- Schneider National is testing a hydrogen-fueled truck, executives revealed during the Morgan Stanley Annual Laguna Conference on Sept. 12.
- EVP and CFO Stephen Bruffett said that the carrier is in the early stages of testing, but costs associated with the technology may create challenges.
- Despite that barrier, he noted how incentives could make the technology become more of a reality, similar to what is now widely available for electric truck adoption.
Companies with their own fleets as well as trucking firms have pursued various efforts to reduce carbon emissions.
Walmart — which operates a fleet of 10,000 tractors — debuted an initial lineup of compressed natural gas tractors in May, powered by engines developed by Cummins as part of the retailer’s goal to reach zero emissions by 2040. Performance Food Group in Texas, in partnership with Hyzon Motors, made its first deliveries to eight customers earlier this month using a liquid hydrogen electric truck.
Wisconsin-based Schneider revealed its plan for a more sustainable future in March 2021. The initiative to reduce its carbon emissions included doubling the size of its intermodal fleet by 2023 and a commitment to reduce carbon emissions by 7.5% per mile by 2025.

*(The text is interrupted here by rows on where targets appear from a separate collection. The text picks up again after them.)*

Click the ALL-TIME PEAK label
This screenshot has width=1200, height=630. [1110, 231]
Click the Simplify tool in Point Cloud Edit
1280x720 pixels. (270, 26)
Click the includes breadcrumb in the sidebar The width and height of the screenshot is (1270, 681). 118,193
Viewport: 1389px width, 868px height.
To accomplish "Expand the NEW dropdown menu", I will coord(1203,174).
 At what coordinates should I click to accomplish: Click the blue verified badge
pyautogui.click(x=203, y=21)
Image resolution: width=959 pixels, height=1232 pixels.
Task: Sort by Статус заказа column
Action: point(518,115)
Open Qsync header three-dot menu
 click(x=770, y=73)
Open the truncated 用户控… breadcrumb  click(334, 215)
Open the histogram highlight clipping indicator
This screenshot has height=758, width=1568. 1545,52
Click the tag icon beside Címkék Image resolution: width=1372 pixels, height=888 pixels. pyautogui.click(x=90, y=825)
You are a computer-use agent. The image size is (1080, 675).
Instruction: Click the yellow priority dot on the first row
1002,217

During the conference, EVP and Group President of Transportation and Logistics Jim Filter said availability of federal and state grants incentivized the company to focus its electrification investments in California, where in June it opened a charging depot at its South El Monte Intermodal Operations Center.
Adopting new technology is costly, Filter said.
“Now as it stands today, there’s absolutely no economic framework to support this as it exists today,” Filter told analysts. “It’s just not feasible without sizable grants.”